Required task: Please change "wheel zoom" to "box zoom" in the entries, from the start through the line containing "Expand the Fields" inclusive, and give those lines back with nothing else altered.

Available records:

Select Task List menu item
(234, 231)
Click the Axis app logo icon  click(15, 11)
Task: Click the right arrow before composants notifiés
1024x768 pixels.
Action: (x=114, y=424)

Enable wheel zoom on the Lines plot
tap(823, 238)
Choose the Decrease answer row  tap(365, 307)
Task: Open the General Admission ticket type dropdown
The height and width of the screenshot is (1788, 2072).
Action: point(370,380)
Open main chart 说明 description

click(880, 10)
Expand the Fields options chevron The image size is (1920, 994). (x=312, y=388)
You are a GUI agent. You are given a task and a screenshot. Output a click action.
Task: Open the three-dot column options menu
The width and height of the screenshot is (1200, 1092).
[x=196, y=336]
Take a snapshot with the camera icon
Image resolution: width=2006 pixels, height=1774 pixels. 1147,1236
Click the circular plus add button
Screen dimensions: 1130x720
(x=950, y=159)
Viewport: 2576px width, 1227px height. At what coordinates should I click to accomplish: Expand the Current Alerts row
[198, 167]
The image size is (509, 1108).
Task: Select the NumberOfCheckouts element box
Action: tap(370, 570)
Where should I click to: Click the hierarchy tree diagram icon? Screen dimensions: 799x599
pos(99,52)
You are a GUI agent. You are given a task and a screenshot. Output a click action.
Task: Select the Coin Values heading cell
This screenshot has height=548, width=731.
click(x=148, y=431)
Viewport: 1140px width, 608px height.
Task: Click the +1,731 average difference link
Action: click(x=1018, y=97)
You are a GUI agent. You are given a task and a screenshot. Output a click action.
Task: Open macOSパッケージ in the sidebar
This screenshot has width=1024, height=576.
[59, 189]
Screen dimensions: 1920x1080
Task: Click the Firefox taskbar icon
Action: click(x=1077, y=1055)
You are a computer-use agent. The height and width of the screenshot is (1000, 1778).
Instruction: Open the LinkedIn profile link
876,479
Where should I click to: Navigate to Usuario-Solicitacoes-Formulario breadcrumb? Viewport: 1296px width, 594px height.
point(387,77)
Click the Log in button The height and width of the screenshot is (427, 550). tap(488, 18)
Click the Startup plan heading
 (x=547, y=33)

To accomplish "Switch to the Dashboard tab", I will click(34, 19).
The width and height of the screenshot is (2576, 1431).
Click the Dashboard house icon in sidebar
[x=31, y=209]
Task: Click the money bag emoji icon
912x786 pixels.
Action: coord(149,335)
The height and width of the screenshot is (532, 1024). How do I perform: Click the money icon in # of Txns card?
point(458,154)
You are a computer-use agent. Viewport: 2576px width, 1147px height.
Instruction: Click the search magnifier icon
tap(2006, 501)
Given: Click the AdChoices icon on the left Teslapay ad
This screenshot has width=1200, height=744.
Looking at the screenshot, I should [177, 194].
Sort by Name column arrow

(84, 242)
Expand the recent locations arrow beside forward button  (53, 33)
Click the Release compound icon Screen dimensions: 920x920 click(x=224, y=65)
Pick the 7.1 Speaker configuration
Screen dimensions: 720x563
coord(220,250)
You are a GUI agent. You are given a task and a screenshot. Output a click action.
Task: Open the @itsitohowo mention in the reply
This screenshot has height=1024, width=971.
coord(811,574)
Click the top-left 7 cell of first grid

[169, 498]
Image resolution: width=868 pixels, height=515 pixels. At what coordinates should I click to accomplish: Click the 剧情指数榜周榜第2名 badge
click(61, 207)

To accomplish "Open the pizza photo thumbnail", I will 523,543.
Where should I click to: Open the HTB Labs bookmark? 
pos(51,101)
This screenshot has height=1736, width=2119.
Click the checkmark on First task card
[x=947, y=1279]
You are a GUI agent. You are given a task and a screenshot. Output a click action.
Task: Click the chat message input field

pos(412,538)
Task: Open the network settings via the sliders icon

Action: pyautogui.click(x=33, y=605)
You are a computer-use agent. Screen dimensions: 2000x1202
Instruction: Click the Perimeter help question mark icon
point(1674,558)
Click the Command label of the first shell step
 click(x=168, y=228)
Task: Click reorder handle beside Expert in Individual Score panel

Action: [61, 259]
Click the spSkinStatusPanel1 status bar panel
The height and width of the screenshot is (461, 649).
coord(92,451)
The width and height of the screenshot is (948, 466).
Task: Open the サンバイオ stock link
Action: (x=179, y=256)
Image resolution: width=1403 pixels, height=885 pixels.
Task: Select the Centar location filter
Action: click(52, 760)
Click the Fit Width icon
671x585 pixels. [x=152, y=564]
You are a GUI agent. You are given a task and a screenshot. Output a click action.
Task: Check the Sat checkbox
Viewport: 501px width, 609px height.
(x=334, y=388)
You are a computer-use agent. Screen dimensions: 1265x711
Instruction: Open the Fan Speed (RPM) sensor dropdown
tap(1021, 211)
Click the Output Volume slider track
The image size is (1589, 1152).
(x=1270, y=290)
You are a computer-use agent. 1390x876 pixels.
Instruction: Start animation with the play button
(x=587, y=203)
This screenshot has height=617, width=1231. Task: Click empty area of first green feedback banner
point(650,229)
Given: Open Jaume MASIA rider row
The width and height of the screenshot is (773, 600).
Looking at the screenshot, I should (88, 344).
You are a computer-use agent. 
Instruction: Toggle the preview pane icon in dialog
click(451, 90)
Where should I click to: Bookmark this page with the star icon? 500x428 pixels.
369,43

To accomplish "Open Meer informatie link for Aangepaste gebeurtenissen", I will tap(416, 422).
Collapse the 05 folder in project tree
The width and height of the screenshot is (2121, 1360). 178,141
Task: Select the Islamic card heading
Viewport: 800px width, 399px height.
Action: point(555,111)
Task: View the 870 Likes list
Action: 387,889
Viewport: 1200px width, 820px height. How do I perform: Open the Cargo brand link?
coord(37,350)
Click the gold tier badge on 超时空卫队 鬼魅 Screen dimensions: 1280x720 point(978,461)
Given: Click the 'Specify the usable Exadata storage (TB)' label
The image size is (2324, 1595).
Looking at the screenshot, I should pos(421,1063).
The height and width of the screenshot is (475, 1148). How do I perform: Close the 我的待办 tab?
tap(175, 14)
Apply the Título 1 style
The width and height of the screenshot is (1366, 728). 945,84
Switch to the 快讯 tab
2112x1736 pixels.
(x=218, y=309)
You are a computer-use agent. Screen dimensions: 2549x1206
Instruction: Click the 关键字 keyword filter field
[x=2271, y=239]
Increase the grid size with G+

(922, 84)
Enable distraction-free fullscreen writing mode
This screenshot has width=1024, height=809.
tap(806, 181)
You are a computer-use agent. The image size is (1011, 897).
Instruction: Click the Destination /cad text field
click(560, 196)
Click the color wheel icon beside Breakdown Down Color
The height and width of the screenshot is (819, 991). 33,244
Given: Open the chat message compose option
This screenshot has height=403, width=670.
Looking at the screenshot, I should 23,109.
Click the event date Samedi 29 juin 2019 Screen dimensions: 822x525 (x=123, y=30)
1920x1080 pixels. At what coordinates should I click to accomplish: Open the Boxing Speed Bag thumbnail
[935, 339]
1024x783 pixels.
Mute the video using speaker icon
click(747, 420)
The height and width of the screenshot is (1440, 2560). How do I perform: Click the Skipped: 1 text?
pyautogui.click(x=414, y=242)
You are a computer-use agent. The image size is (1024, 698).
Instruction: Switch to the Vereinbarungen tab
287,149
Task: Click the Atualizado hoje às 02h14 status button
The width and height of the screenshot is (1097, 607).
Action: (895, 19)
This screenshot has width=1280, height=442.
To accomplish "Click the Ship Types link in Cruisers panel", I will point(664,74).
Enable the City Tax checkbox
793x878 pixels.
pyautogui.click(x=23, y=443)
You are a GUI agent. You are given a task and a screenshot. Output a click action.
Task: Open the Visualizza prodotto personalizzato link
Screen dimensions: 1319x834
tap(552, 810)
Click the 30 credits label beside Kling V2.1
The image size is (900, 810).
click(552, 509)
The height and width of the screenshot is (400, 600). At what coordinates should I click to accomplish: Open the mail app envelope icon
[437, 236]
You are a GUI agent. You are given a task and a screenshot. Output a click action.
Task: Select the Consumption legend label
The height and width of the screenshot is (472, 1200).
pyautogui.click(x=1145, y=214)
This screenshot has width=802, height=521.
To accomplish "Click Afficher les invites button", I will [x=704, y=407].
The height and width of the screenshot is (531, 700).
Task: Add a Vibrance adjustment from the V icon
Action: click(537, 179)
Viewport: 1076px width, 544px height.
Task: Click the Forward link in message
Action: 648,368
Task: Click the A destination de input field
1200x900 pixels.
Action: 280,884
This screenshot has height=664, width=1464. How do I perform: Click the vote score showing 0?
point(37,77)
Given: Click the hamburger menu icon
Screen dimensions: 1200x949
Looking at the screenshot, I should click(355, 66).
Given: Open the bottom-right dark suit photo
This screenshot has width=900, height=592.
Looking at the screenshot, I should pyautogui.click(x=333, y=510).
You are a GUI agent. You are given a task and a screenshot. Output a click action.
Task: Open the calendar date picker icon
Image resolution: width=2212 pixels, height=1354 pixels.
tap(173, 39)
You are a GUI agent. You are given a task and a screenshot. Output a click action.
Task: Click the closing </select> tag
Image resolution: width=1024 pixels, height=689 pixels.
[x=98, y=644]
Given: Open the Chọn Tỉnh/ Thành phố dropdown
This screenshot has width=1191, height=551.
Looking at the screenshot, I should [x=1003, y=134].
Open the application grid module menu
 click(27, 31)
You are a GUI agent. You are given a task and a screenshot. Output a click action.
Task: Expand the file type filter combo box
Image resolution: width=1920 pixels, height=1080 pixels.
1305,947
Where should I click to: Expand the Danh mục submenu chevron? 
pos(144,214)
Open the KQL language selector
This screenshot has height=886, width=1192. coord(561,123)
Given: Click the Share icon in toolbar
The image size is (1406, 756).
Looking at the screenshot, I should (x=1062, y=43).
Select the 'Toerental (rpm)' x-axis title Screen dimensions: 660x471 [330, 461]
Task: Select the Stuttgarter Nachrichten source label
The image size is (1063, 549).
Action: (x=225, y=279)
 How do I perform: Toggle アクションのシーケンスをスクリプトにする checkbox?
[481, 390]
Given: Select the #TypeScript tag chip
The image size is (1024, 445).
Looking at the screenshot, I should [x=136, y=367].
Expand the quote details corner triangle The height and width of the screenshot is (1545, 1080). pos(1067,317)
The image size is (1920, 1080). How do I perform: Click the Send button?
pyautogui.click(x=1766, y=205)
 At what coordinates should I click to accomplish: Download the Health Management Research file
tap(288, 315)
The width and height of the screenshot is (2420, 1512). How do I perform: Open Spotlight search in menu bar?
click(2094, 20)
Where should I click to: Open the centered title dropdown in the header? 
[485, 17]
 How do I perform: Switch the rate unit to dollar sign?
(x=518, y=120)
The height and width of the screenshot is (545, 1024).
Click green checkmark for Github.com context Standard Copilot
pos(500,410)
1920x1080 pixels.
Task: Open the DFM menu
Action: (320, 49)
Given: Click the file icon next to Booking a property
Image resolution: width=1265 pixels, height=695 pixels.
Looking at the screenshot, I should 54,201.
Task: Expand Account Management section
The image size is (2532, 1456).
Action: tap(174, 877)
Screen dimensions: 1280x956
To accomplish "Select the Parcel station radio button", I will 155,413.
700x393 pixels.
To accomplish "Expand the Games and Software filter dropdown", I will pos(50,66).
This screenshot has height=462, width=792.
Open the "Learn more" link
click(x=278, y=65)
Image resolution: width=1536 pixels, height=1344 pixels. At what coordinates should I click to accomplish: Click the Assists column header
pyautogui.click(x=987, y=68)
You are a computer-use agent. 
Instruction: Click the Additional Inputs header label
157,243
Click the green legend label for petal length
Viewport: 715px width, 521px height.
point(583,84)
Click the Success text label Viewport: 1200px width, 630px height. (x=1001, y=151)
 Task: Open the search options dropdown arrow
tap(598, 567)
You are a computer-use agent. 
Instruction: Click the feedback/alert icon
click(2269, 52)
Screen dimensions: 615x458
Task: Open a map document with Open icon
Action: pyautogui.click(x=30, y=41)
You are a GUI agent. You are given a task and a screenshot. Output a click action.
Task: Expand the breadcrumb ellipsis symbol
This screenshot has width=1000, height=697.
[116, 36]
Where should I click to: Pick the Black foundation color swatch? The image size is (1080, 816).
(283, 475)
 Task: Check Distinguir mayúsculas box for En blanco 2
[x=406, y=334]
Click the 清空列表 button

Task response:
Select Task List menu item
(234, 231)
Click the Axis app logo icon  click(15, 11)
Task: Click the right arrow before composants notifiés
1024x768 pixels.
Action: (x=114, y=424)

Enable box zoom on the Lines plot
tap(823, 238)
Choose the Decrease answer row  tap(365, 307)
Task: Open the General Admission ticket type dropdown
The height and width of the screenshot is (1788, 2072).
Action: point(370,380)
Open main chart 说明 description

click(880, 10)
Expand the Fields options chevron The image size is (1920, 994). (x=312, y=388)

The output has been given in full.